The relationship between teacher and student can take many forms. Modern educational approaches value the teacher insofar as he imparts information to the pupil. But traditional education is more akin to soul-nurturing. In the Theaetetus, Theaetetus is praised by his teacher Theodorus as a star pupil, but what we quickly discover is that Theaetetus lacks the courage and confidence necessary for learning, at least at this point. His soul has been lulled to sleep by Theodorus, a geometer of no little skill, but also a man lacking in wisdom. Theaetetus is caught in his shadow: he is a “yes-man” of the worst sort, totally dependant upon Theodorus and Socrates to do the real thinking for him.
Even worse, Theodorus seems to continue to be the “gate-keeper” for Theaetetus. He remains with Theaetetus throughout the dialogue, repeatedly pushing Theaetetus into conversation with Socrates and potentially hindering Theaetetus’ development. They seem to intentionally avoid discussing whether knowledge and wisdom are the same thing, possibly to preserve Theodorus from the shame of being exposed as a knowledgable, foolish man. Theaetetus must go beyond his former master, but do so while Theodorus is present.

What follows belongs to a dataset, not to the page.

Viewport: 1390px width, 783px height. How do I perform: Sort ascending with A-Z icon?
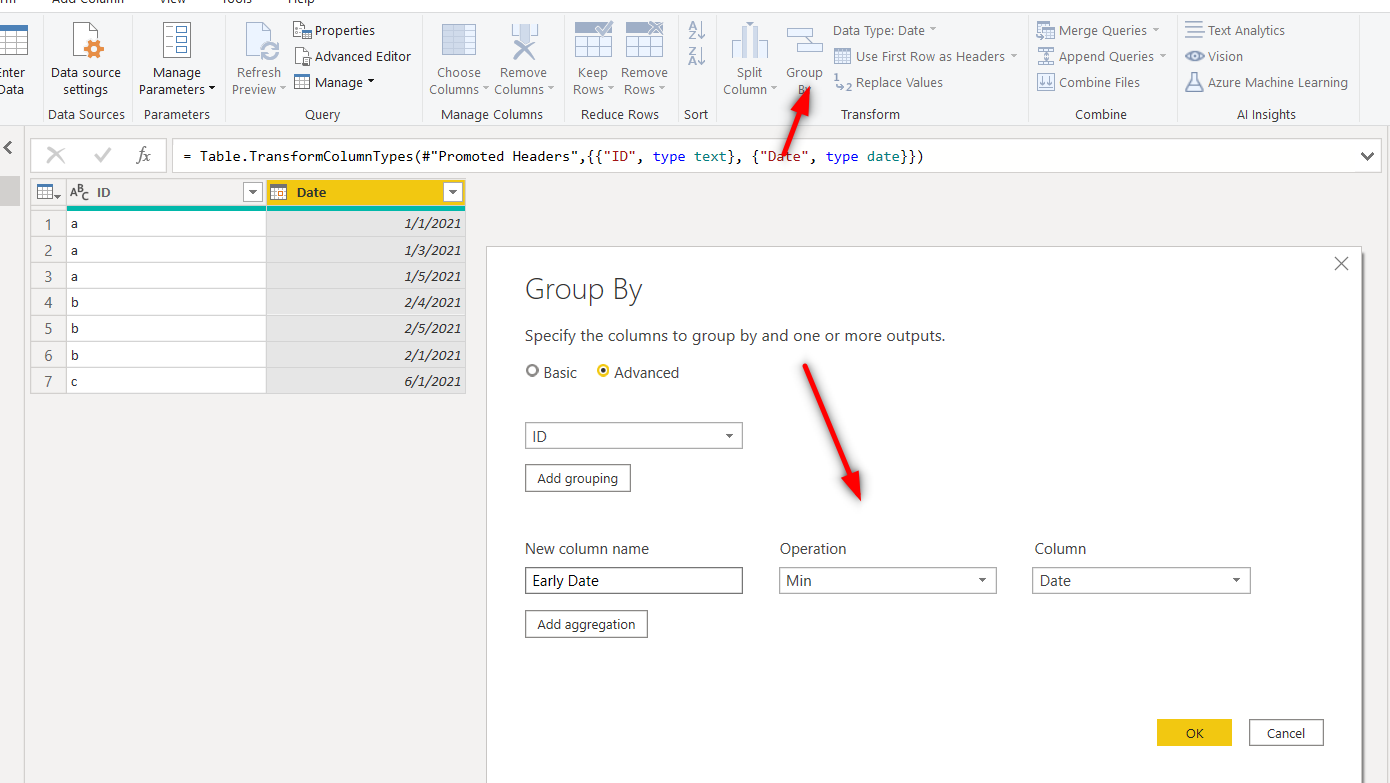click(697, 31)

The dialogue is an appropriately terrifying reminder of the great power educators have over their students. We hold their souls in our hands, and it is ours to wake them up and help them to see, or to let them lie in their slumber. The charge for the educator is that we must become the sort of people that we wish to create, as we can not produce anything other than we are.
Theodorus’ has been educated by a bad man and stands in need of redemption (to use Brian’s fine phrase). Will Socrates be able to help him, or will his relationship with Theodorus prevent him from learning? This is the drama of education, and of the Theaetetus.